Document excerpt:
--------------------
# 4th PAD Post for the Week of January 15-21, 2007



## Dorado-Mahi (May 23, 2004)

Post your best/favorite image from the previous week. See Rich99's original post (http://2coolfishing.com/ttmbforum/s...ad.php?t=101580) for more info. No explanation of your image should be used. Just post the image. Let it speak for itself. Try to get it posted before the middle of the following week. No more photo posts after Wednesday from the past week.

Remember to ONLY use constructive criticism. Don't simply say you like it or hate it. Explain what you like/dislike about it, then add what might help it to be better image in a positive way. If you like an image and want to know how it was done, just ask. That is a great way to learn as well.


----------



## Dorado-Mahi (May 23, 2004)

Guess I'm up first.


----------



## Charles Helm (Oct 22, 2004)

Comments/criticism welcome.



Click image for larger version.


----------



## Koru (Sep 25, 2006)




----------



## richg99 (Aug 21, 2004)

Best I did this week, I guess.


----------



## Dorado-Mahi (May 23, 2004)

Charles - What was going on behind the tree trunk? BBQ'ing, burning trash, someone stoking on a big cigar or what. Gives it a lure of mystery by not knowing what's creating that back lit smoke.

Karen - Interesting hoppers you've in NZ. Have never seen one with antenna that long. I like the image but I blows my mind the depth of field could be so shallow that its right antenna is blurred and out of focus while the left one is almost tack sharp or was it wiggling his right antenna an not the left one. Wish you'd include entire length of both antennas.

Can't believe only three of us submitted this week. Guess the crappy weather has got everyone staying inside. Just remember, there's lots of possibilities inside as well.


----------



## Dorado-Mahi (May 23, 2004)
--------------------
Entries shown:

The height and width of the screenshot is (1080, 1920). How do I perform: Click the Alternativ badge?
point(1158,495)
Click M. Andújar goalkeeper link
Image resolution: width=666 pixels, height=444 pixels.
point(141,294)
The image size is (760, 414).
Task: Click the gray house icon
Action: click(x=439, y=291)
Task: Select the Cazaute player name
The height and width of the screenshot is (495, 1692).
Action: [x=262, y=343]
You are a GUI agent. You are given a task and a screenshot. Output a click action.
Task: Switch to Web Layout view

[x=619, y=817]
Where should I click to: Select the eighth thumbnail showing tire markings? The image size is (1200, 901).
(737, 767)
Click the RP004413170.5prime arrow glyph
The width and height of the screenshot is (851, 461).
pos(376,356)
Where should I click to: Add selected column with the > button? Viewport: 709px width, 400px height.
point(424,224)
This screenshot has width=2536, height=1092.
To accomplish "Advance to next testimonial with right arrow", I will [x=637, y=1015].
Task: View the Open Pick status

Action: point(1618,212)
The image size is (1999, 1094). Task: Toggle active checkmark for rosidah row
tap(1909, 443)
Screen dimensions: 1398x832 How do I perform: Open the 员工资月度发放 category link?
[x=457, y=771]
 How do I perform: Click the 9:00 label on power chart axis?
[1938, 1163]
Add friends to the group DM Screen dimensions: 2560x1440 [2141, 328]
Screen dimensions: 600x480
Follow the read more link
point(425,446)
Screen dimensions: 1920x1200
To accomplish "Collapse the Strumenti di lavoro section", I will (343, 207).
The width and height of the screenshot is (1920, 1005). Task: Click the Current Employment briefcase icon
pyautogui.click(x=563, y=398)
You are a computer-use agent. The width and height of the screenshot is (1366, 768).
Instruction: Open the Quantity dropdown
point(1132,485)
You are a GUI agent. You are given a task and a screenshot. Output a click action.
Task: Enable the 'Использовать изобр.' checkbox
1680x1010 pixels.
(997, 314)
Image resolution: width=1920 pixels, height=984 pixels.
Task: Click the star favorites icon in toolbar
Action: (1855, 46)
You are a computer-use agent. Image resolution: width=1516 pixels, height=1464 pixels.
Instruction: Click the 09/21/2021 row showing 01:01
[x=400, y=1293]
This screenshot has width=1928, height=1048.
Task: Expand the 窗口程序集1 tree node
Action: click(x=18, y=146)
--------------------
Task list:
1 > In the forum thread about weekly photo posts, after which day are no more photo posts from the past week allowed?
2 > Write the next part of the forum thread about weekly photo posts, picking up from where it stops.

Answer list:
1 > Wednesday.

2 >
richg99 said:


> Best I did this week, I guess.


Turned out rather well. Good detail in craters and I like the darkening of shadow detail as it falls into pitch black. Moon is positioned well within the frame. Nice job.


----------



## Koru (Sep 25, 2006)

Nothing appealed to me to photograph this week, so I forced myself outside yesterday with my camera and shot the mundane... just happened on that little grasshopper and he was only there for a moment as my son came along and scared him off (needless to say my son got The Look).

These are just my opinions and I am still learning myself, so please keep that in mind when you read my thoughts. 

Ray - I see you've got my favourite browns and greens in your shot. I don't know what kind of flower that is, but it's beautiful and works well with the background colours. (naturally enough lol ) Part of me wants to see the plant lifted a little more into the frame, but I think that's the 'completion' side of me coming forward this week. I like the thin gold line and the dark frame, it suits the photo well. I also like what you've done with the frame - seems like a reverse reflection and looks very pretty. Great submission. 

Charles - the worst part about this photo is that I want to get behind that tree and watch the steam float away. lol You've grabbed my interest by the neck and yanked me forward. Steam (and smoke) seems to create a little mystery and I just love mystery this week.  I notice the red to the right in the photo, but it is not distracting. For a photo that seems a basic shot of a tree trunk, it is deceptive as you have managed to get good focus with the steam and added interest in things beyond. I like this photo very much. 

Rich - What can I say about this photo? It is beyond anything I could ever achieve with the tools that I have so I'm instantly in awe. It's also of a subject that fascinates me. I think it's a very special thing to be able to see how the sun lights part of the surface, how it creates shadows, how it makes the rest of the moon disappear as if there is really only a flat 1 dimensional shape glued into a nightscape. A beautiful photo. I don't know how this could be improved. The moon sits in the right place on the photo, enough to give me the impression I could stand underneath it, and yet whilst sitting here looking I get the 'whole' moon shape still knowing only part of it would fit within the frame you have. Definately a beautiful photo. 

Thanks for sharing everyone. 



(Ray, I think the grasshopper was twitching as my son came up. I was hoping to get more shots but didn't get the chance. Thanks for your comments.  )


----------



## Charles Helm (Oct 22, 2004)

Dorado-Mahi said:


> Charles - What was going on behind the tree trunk? BBQ'ing, burning trash, someone stoking on a big cigar or what. Gives it a lure of mystery by not knowing what's creating that back lit smoke.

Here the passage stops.